I have a Java application running on Quarkus for reading Delta Lake tables and Parquet files using Spark libraries with version 3.5.0. Following method works fine in the matter of reading the data, but my problem is with logging (java.util.logging).
public static long getParquetFileRowCount(String parquetFilePath) {
logger.log(Level.INFO, "Starting to read parquet file: " + parquetFilePath);
long count = 0;
try (
SparkSession spark = SparkSession
.builder()
.appName("Java Spark SQL basic example")
.config("spark.local.dir","/tmp")
.config("spark.master", "local")
.getOrCreate()) {
count = parquetRowCount(spark, parquetFilePath);
spark.stop();
}
System.out.println("SOUT Read parquet file: " + parquetFilePath + " finished.");
System.out.println("SOUT count: " + count);
logger.log(Level.INFO, "Read parquet file: " + parquetFilePath + " finished.");
return count;
}
The output:
INFO: Starting to read parquet file: *filepath*
SOUT Read parquet file: *filepath* finished.
SOUT count: *count*
So the only message displayed is from SOUT method and not the logger, even any other log from different class from my application. Even after next execution of the mothed only messages from SOUT are in the output.
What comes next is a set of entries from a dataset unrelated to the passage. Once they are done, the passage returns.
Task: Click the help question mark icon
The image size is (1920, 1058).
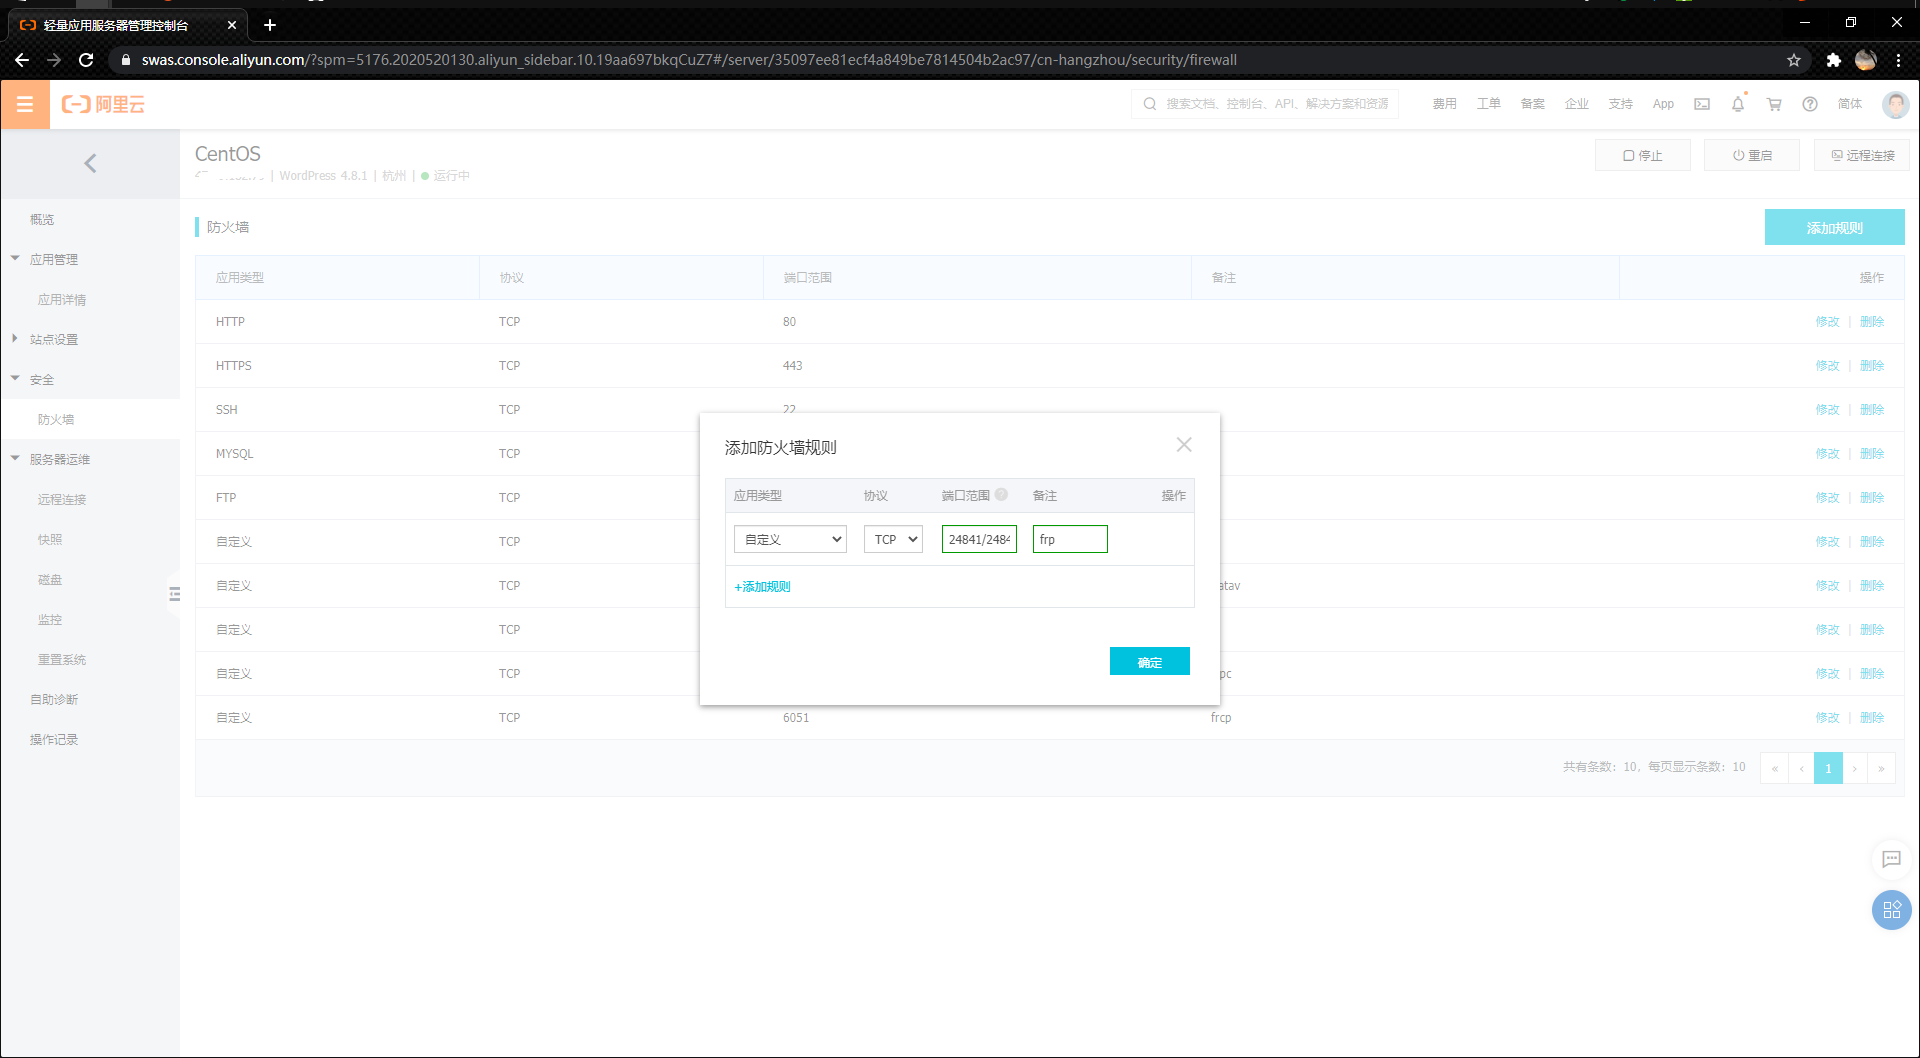Action: tap(1810, 104)
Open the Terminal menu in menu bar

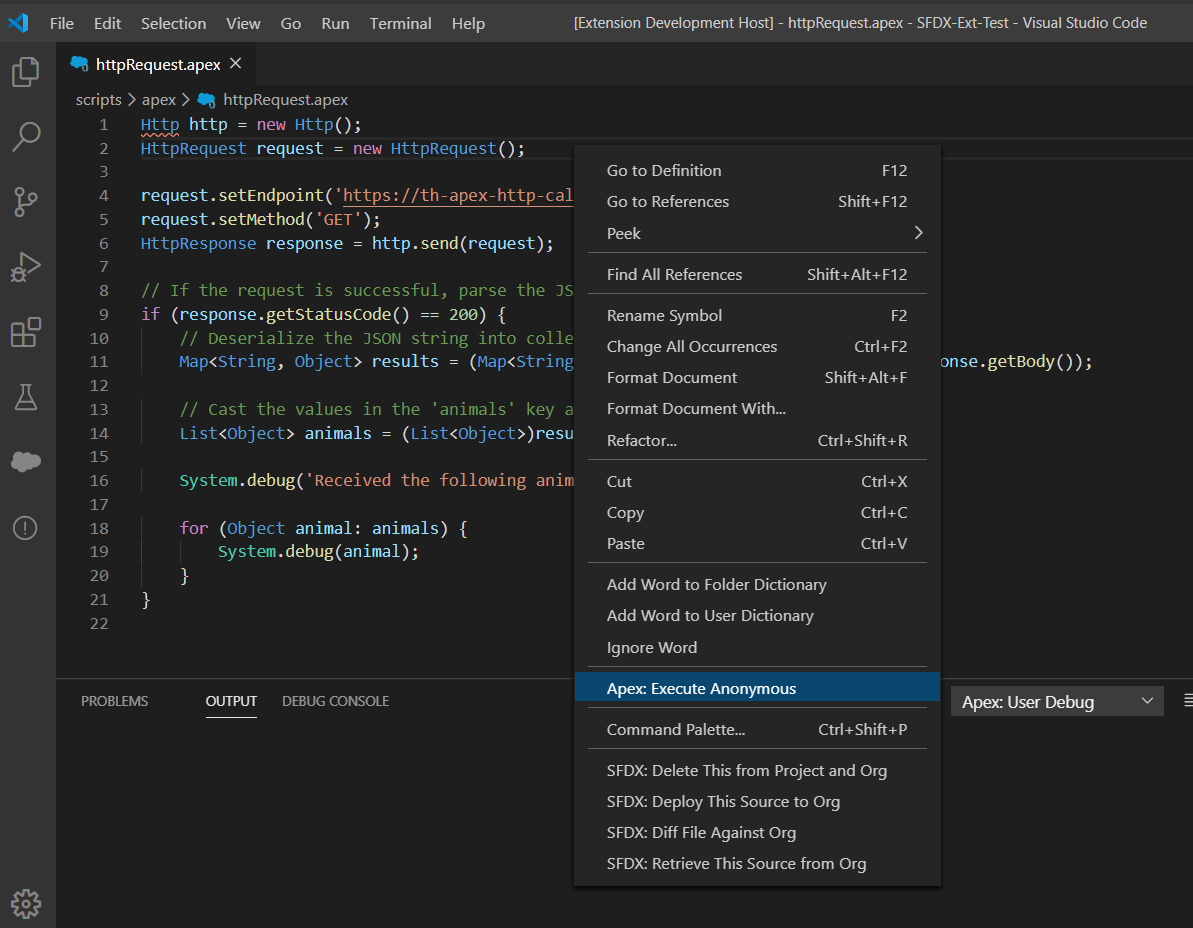399,23
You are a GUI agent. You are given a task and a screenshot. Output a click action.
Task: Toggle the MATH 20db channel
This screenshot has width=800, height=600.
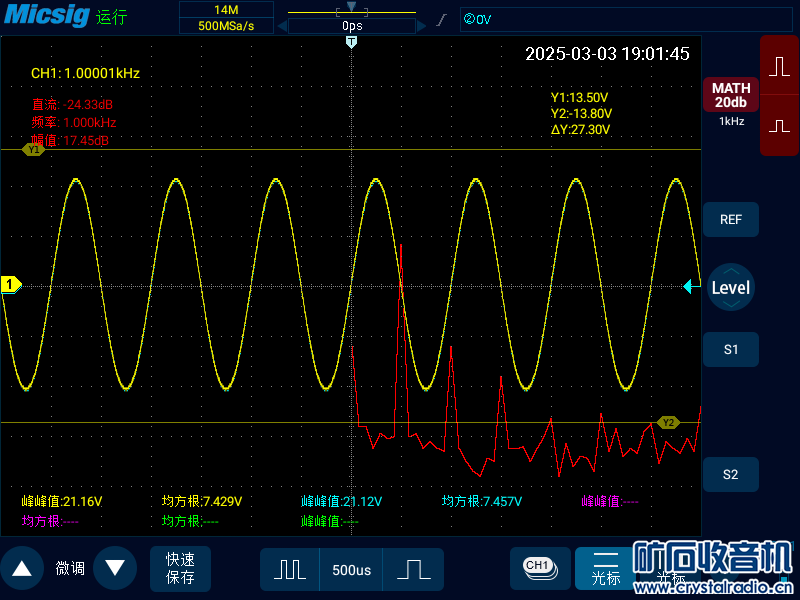tap(730, 96)
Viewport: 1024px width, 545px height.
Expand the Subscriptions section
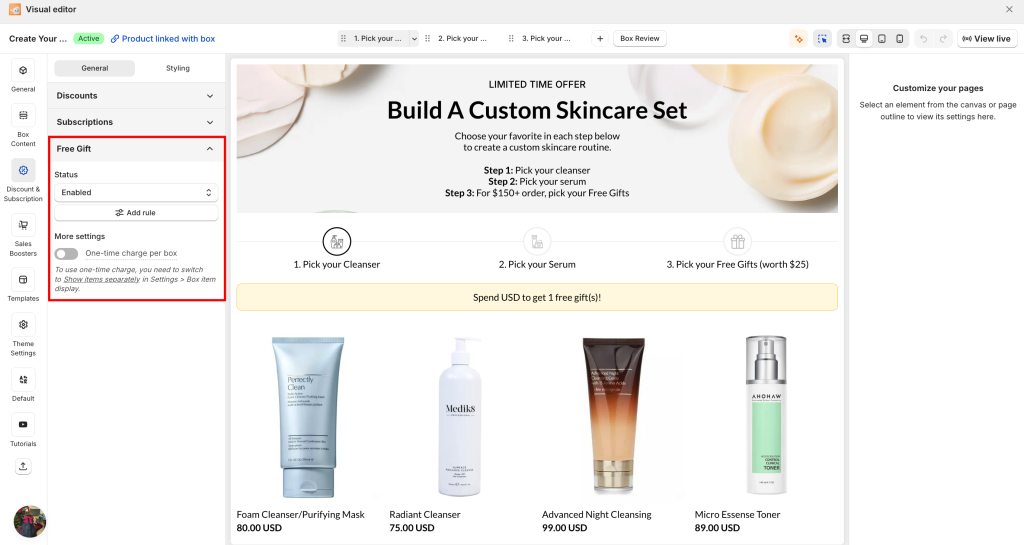click(136, 122)
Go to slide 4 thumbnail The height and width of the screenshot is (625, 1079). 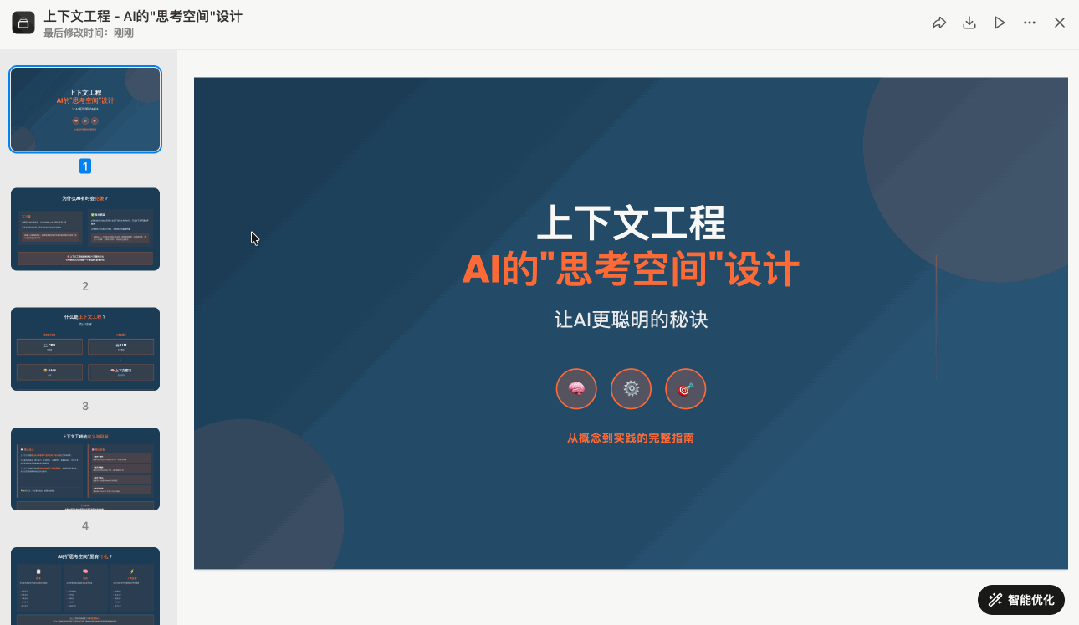click(85, 469)
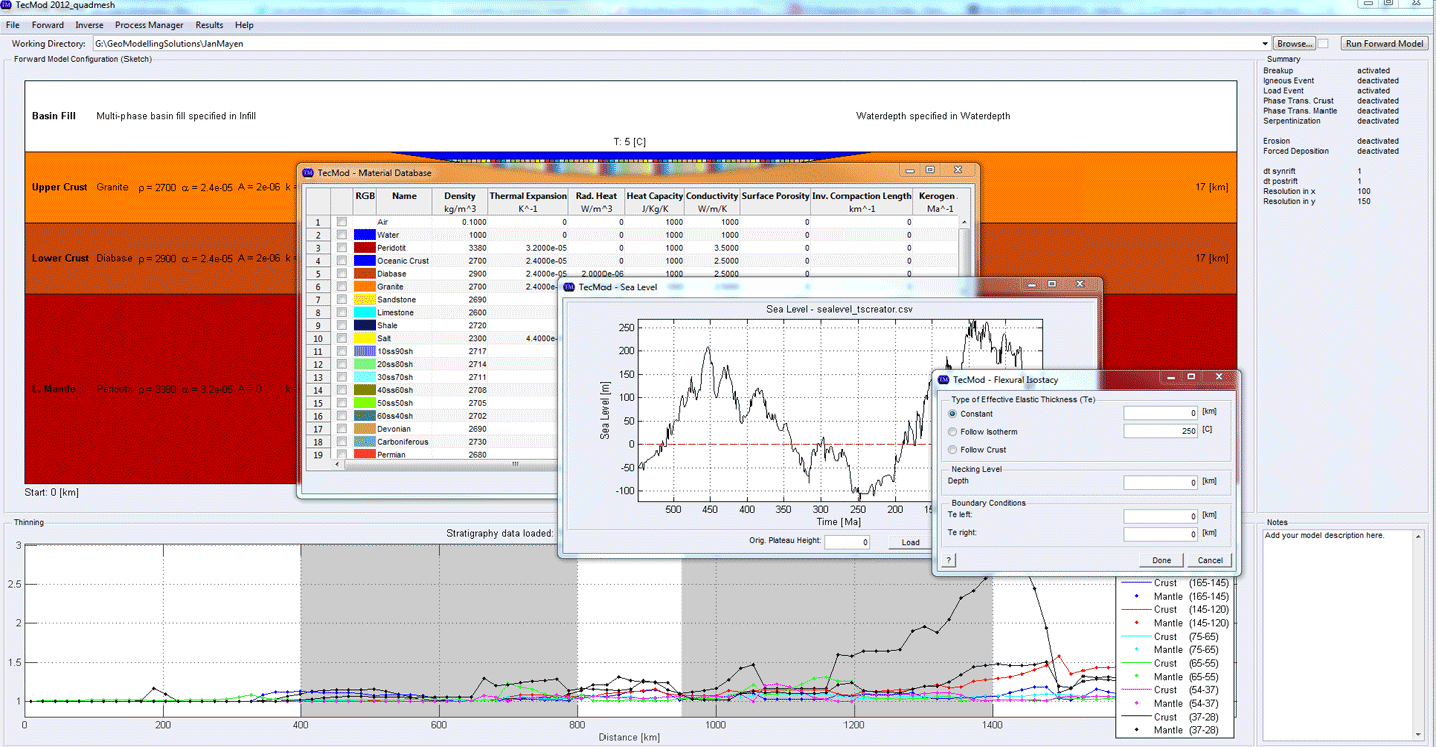The height and width of the screenshot is (747, 1436).
Task: Click the question mark help button
Action: (x=947, y=560)
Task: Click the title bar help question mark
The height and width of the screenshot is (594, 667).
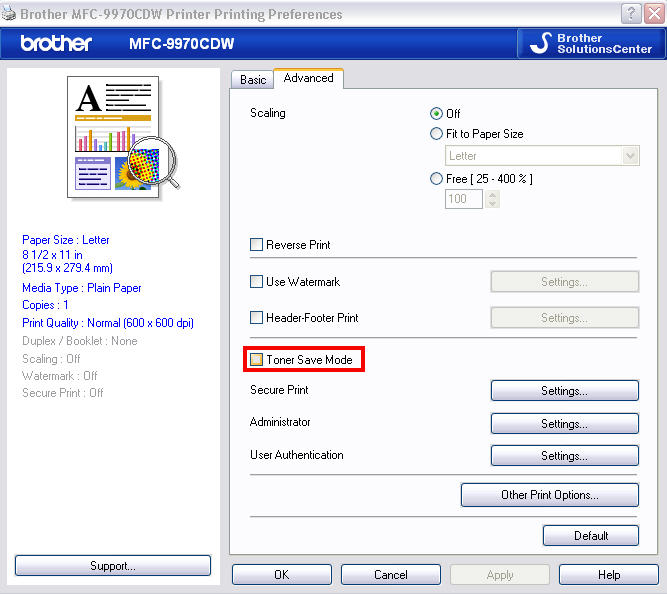Action: click(x=631, y=14)
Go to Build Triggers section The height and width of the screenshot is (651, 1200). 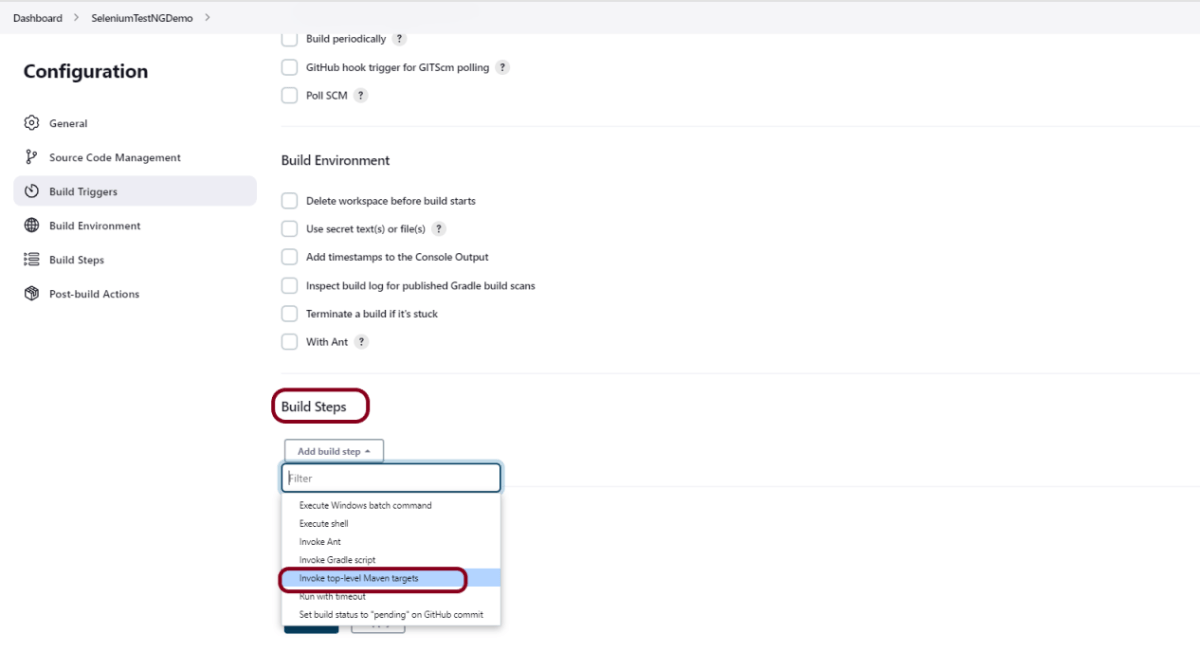click(83, 192)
Is there a way to make java.util.logging work with Spark?
Spark is invoking org.slf4j.bridge.SLF4JBridgeHandler::removeHandlersForRootLogger when the session is newly created. After all handlers are removed they then install the SLF4JBridgeHandler on the root JUL logger. The problem is that this code is run after you setup your JUL logger.
What should work the best is using SLF4J with java.util.logging and have either log4j2 configuration file or logback configuration file control all of your loggers. Then JUL will route to SLF4J and SLF4J will bind with the provider you prefer.